Başbakan Modi’nin, ABD-Hindistan ilişkilerinin Donald Trump’ın Hindistan’dan yapılan ihracata yüzde 50 gümrük vergisi koyması sonrası hızla kötüleştiği bir dönemde Tiencin’e gidiyor olması dikkat çekici. Bu karar, Hindistan’ın ABD’den gelen tarım ürünlerine gümrükleri düşürmeyi reddetmesi, çiftçilerini zor durumda bırakmaması ve Rusya’dan enerji ithalatını durdurma talebini geri çevirmesinin ardından geldi. Ayrıca Hindistan’ın BRICS üyesi olması da Trump’ın hedefindeydi. Trump, 31 Temmuz’daki Beyaz Saray brifinginde şu sözleri sarf etti: “Onlar (Hindistan) BRICS üyesi, ki bu esasen ABD karşıtı ülkelerden oluşuyor ve Hindistan’ın bu grupta olduğunu hayal edebiliyor musunuz?”
ABD baskısı bir faktör olsa da, bu durum Yeni Delhi’nin Çin’e yönelik politika değişikliğinin ana nedeni değil. Kazan’daki Şi görüşmesinden önce bile bazı önde gelen Hintli ekonomistler, Hindistan’daki yabancı yatırımları artırmak amacıyla Çin’le ekonomik ilişkilerin yeniden canlandırılmasını savunuyordu. Son olarak NITI Aayog, Çinli şirketlerin Hindistan’daki firmalara yüzde 24’e kadar hisseyle, İçişleri veya Dışişleri Bakanlığı’ndan güvenlik onayı almadan yatırım yapabilmesini önermişti.

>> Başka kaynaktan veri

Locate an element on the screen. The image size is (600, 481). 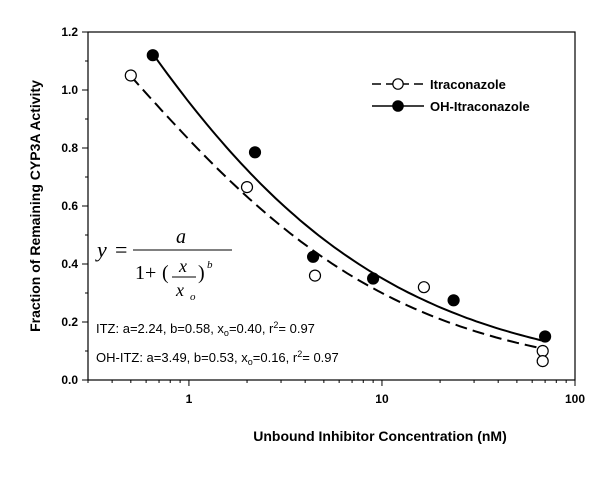
fit-equation: y = a 1+ ( x x o ) b is located at coordinates (164, 264).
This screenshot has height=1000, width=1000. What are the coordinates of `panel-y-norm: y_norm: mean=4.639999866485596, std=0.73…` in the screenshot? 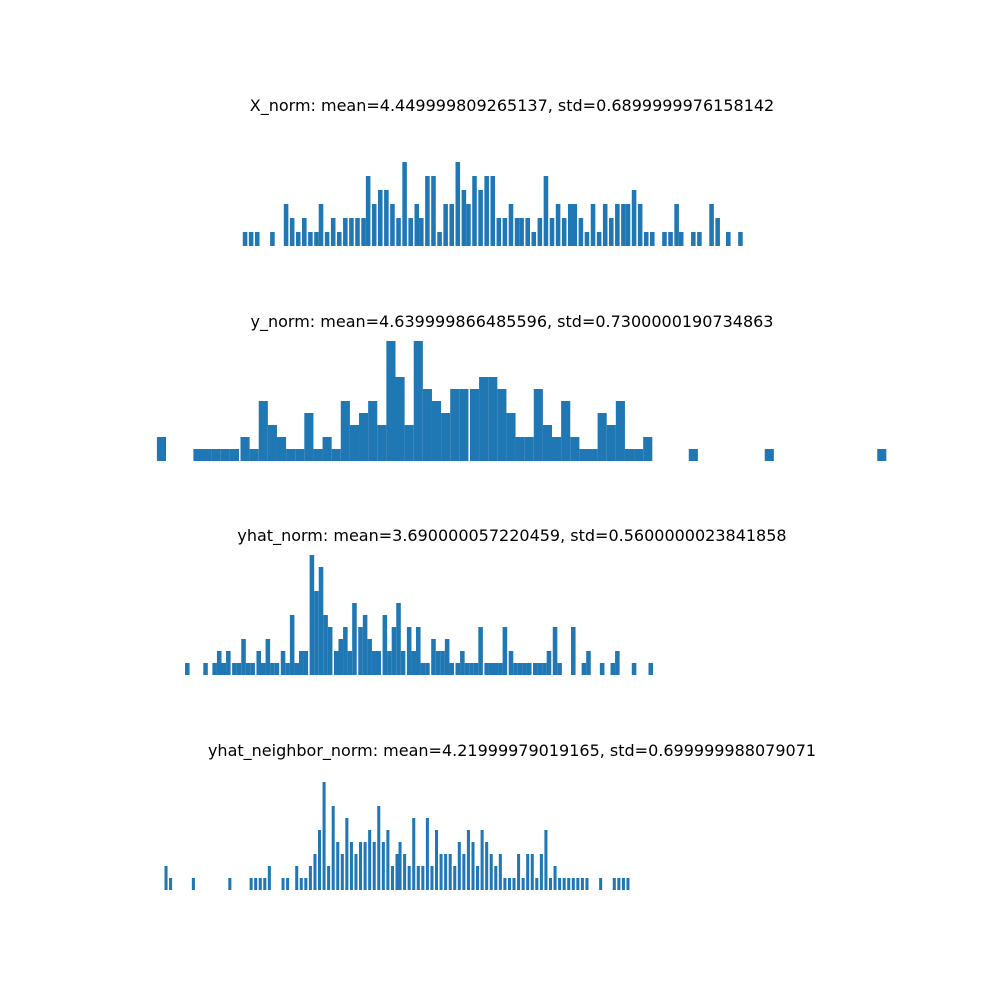 It's located at (522, 386).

Çin tarafı da Trump’ın tarifelerinin Çin-Hindistan ilişkilerindeki iyileşmenin başlıca nedeni olmadığı görüşünde. Halkın Günlüğü (People’s Daily) grubuna bağlı Global Times, yakın tarihli bir başyazısında bazı Batı medya organlarının Modi’nin ziyaretini “ABD’ye karşı denge arayışı” olarak yorumladığını, ancak bunun tek taraflı bir bakış açısı olduğunu belirtti.
Baş yazıda şu ifadeler yer aldı: “Uzun süreli dostane etkileşimlere sahip iki kadim uygarlık, iki büyük yükselen ekonomi ve Küresel Güney’in kilit üyeleri olarak her iki ülke de kendi modernleşme yolculuklarının kritik aşamalarındadır. Geniş ortak çıkarları paylaşırlar ve ilişkileri kendi tarihsel mantığı ve içsel dinamikleriyle ilerler.”
Yazı ayrıca, Hindistan’ın Washington’un Çin’i çevreleme stratejisinin merkezinde yer alan Hint-Pasifik doktrinini izlemediğini resmen kabul ediyor. Washington’un Yeni Delhi’yi sözde ‘Hint-Pasifik stratejisine’ çekme çabasının Hindistan’ın bağımsız dış politikasıyla uyuşmadığı vurgulanıyor.
Gazete, bölgesel güçler olarak “Çin ve Hindistan’ın terörle mücadele, ticaret ve kültürel değişim gibi alanlarda geniş ortak çıkarlara” sahip olduğuna dikkat çekiyor.
Yazı, Başbakan Modi’yi Çin’e “ikili ilişkileri geliştirme ve pragmatik iş birliği planlarını uygulama” niyetiyle samimi şekilde davet ediyor ve “ejderha ile filin birlikte dans edeceği” yeni bir dönemin kapısını aralamaya çağırıyor.